Earlier Thursday, Walsh said in a statement to supporters that he is leaving the race but will keep the seat he was appointed to until his term ends in January 2015.
This was Schweitzer’s second demurral. He had an opportunity to run for this seat long before Walsh got appointed to fill out the remainder of Max Baucus’ term and get a leg up on the midterms. Schweitzer passed at the time, as most presumed he wanted to run a populist campaign for President. Then came his “gaydar” comment about Eric Cantor and a few other impolitic bon mots, and now Schweitzer apparently just wants some obscurity for a while.
While Democrats in other parts of the country may breathe a sigh of relief for avoiding the burden of Schweitzer’s comments, their brethren in Montana have to lament losing their best shot at offering a competitive challenge to Steve Daines, who was favored to beat Walsh even before the plagiarism scandal. After Plan B collapsed, so did Plans C, D, and E, according to Rebecca Berg at the Washington Examiner:
The candidate will need to launch a campaign with only three months until Election Day, for a Senate seat most Democrats have given up on winning. “I think it’s accepted as a lost cause at this point,” said one Democratic strategist with ties to Montana.
These Democrats have said they won’t run, but at least some people in their party are floating the idea in one last effort to keep the Senate seat in play[.]
Berg goes down the speculative list that emerged when Walsh suspended his campaign earlier this week. EMILY’s List President Stephanie Schriock declined yesterday, while former NARAL president Nancy Keenan hasn’t commented. Keenan just came back to Montana after 13 years in Washington, though, and even while Allahpundit is correct in that the anti-abortion impulse may not be as strong in Montana, neither is NARAL’s abortion-on-demand-at-any-point absolutism, either. Berg notes two names not on Politico’s list, former legislators Carol and Pat Williams, who are also married to each other — and both of whom declined to jump in. The only name left besides Keenan is John Bohlinger, who couldn’t get to 25% in the Democratic primary this year.
At some point, Democrats have to give strong consideration to conceding the seat to Daines. He’s going to win it anyway, and putting up a candidate without any name power in Montana will force them to spend money on the race to maintain their credibility. Why waste the resources, especially for either a Democrat who lost by 50 points in his own party’s primary or for an all-but-carpetbagging abortion absolutist in a red state? Just tossing anyone up against Daines would have a strong whiff of desperation that might infect the rest of their races in Montana — especially if the nominee has to jump belatedly into a campaign and falls flat on his/her face. Schweitzer was their best opportunity to maintain the façade of credibility, even with the “gaydar” comments. They should take a hint from his withdrawal and cut their losses.
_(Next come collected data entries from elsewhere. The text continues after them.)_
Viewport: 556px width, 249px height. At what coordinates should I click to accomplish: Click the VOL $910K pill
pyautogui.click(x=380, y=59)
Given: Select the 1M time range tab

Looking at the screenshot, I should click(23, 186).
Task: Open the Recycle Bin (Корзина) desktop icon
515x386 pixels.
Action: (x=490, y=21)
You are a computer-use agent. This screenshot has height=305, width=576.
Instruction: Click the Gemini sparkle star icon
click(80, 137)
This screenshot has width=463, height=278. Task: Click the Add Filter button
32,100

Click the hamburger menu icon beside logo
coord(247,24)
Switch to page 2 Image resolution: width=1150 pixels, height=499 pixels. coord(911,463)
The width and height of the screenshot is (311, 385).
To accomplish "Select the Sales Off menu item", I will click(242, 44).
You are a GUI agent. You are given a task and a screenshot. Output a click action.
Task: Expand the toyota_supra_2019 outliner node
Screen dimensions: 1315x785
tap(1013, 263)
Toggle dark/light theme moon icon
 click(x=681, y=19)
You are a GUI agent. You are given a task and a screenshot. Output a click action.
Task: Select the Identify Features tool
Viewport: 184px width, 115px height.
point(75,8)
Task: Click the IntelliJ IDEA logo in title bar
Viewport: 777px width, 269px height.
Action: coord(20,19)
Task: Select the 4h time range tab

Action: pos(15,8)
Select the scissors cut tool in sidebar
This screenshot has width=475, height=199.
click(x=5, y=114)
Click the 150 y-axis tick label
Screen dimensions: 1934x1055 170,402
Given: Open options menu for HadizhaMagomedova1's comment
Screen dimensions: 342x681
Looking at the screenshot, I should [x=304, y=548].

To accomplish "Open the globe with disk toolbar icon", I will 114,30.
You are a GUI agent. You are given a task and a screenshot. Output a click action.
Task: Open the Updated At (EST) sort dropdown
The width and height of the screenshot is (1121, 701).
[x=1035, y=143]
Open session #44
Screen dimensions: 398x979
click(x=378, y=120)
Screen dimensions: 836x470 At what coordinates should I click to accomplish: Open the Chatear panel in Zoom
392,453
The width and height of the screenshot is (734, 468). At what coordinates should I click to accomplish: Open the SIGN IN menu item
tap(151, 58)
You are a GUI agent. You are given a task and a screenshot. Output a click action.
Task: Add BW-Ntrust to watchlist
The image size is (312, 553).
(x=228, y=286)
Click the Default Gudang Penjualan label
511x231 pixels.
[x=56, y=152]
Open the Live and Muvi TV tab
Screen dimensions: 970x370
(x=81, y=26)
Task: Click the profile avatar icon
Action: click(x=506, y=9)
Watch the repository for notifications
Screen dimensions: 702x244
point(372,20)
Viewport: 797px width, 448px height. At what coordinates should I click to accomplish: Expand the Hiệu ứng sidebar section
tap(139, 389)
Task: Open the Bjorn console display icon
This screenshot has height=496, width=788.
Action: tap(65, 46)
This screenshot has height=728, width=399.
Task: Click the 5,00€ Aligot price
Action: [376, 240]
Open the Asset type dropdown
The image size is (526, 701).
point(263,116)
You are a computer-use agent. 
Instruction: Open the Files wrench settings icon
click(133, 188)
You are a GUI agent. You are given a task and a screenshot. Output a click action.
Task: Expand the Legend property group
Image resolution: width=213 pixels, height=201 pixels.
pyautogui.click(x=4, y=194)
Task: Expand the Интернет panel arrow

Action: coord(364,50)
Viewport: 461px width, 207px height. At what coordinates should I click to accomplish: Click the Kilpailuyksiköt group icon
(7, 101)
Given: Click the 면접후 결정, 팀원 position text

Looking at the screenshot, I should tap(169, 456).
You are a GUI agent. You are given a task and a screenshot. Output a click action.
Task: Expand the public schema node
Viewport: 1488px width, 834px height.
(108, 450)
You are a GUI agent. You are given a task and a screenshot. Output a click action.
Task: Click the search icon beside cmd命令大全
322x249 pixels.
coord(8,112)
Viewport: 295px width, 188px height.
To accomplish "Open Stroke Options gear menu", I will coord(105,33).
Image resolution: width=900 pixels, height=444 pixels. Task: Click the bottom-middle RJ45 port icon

CNN’s panel notes that there wasn’t a rush to get in the race after Walsh’s exit:
That should tell them something, too.
Update: Democrats may have a candidate after all, but their odds look longer than ever:
Montana state Rep. Franke Wilmer (D) is moving towards a bid for Sen. John Walsh’s (D-Mont.) seat less than a day after Walsh announced he’s dropping his campaign.
Wilmer, who lost a 2012 House primary, is a Montana State University professor and favorite of some progressive activists in the state. She’d face very long odds of defeating Rep. Steve Daines (R-Mont.), who has run a strong campaign and led Walsh by large margins in recent polling.
That’s putting it mildly. Montana is already a deep-red state, where Democrats who appeal statewide usually take a centrist line. A progressive academic is about as good of a fit there as in, oh, Texas. Putting that kind of a candidate on the ticket in Montana might allow the GOP to nationalize the race in a way that will hurt supposed centrists in Georgia, Kentucky, and elsewhere, too, especially if she gets significant press.
Democrats have to make a choice at their August 16th convention. “None of the above” might still be their best option.